— TASK GOAL —
Produce a verbatim transcription of all records.
***
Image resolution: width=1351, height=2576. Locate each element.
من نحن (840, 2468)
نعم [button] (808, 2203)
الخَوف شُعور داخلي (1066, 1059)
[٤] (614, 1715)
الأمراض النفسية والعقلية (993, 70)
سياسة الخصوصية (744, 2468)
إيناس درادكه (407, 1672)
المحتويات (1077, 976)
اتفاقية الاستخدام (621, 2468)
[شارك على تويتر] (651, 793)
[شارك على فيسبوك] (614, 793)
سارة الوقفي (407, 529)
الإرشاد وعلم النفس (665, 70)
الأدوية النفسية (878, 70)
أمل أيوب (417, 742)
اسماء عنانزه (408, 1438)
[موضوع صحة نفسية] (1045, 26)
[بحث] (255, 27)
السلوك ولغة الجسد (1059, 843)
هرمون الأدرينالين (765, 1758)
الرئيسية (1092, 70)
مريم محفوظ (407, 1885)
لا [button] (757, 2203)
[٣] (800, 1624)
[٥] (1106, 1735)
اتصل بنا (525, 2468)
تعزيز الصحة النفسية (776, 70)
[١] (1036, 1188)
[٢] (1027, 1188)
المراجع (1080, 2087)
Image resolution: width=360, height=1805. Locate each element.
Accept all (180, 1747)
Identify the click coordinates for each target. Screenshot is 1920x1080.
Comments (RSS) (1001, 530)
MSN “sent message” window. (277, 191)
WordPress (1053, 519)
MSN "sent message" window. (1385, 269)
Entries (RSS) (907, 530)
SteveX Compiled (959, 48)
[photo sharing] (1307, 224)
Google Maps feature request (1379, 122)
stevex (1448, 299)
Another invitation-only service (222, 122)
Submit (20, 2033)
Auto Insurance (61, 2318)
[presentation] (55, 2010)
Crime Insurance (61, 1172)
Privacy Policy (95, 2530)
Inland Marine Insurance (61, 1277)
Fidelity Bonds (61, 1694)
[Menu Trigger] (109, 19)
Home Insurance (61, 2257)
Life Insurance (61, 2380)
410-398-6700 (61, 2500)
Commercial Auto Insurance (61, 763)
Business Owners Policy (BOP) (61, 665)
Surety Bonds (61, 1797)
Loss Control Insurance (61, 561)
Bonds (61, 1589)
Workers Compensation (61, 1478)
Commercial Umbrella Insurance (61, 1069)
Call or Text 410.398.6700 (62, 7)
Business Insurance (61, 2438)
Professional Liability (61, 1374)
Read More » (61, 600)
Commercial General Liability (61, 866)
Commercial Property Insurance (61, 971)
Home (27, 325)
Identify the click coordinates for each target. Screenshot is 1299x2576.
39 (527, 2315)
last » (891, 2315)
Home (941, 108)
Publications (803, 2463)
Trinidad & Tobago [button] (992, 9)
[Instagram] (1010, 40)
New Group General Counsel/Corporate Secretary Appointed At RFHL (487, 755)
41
***
— ANSWER TO THE PROBLEM —
Image resolution: width=1351, height=2576. Locate each element.
من نحن (840, 2468)
نعم [button] (808, 2203)
الخَوف شُعور داخلي (1066, 1059)
[٤] (614, 1715)
الأمراض النفسية والعقلية (993, 70)
سياسة الخصوصية (744, 2468)
إيناس درادكه (407, 1672)
المحتويات (1077, 976)
اتفاقية الاستخدام (621, 2468)
[شارك على تويتر] (651, 793)
[شارك على فيسبوك] (614, 793)
سارة الوقفي (407, 529)
الإرشاد وعلم النفس (665, 70)
الأدوية النفسية (878, 70)
أمل أيوب (417, 742)
اسماء عنانزه (408, 1438)
[موضوع صحة نفسية] (1045, 26)
[بحث] (255, 27)
السلوك ولغة الجسد (1059, 843)
هرمون الأدرينالين (765, 1758)
الرئيسية (1092, 70)
مريم محفوظ (407, 1885)
لا [button] (757, 2203)
[٣] (800, 1624)
[٥] (1106, 1735)
اتصل بنا (525, 2468)
تعزيز الصحة النفسية (776, 70)
[١] (1036, 1188)
[٢] (1027, 1188)
المراجع (1080, 2087)
Image resolution: width=360, height=1805. Locate each element.
Accept all (180, 1747)
Identify the click coordinates for each target. Screenshot is 1920x1080.
Comments (RSS) (1001, 530)
MSN “sent message” window. (277, 191)
WordPress (1053, 519)
MSN "sent message" window. (1385, 269)
Entries (RSS) (907, 530)
SteveX Compiled (959, 48)
[photo sharing] (1307, 224)
Google Maps feature request (1379, 122)
stevex (1448, 299)
Another invitation-only service (222, 122)
Submit (20, 2033)
Auto Insurance (61, 2318)
[presentation] (55, 2010)
Crime Insurance (61, 1172)
Privacy Policy (95, 2530)
Inland Marine Insurance (61, 1277)
Fidelity Bonds (61, 1694)
[Menu Trigger] (109, 19)
Home Insurance (61, 2257)
Life Insurance (61, 2380)
410-398-6700 (61, 2500)
Commercial Auto Insurance (61, 763)
Business Owners Policy (BOP) (61, 665)
Surety Bonds (61, 1797)
Loss Control Insurance (61, 561)
Bonds (61, 1589)
Workers Compensation (61, 1478)
Commercial Umbrella Insurance (61, 1069)
Call or Text 410.398.6700 (62, 7)
Business Insurance (61, 2438)
Professional Liability (61, 1374)
Read More » (61, 600)
Commercial General Liability (61, 866)
Commercial Property Insurance (61, 971)
Home (27, 325)
Identify the click coordinates for each target. Screenshot is 1299x2576.
39 (527, 2315)
last » (891, 2315)
Home (941, 108)
Publications (803, 2463)
Trinidad & Tobago [button] (992, 9)
[Instagram] (1010, 40)
New Group General Counsel/Corporate Secretary Appointed At RFHL (487, 755)
41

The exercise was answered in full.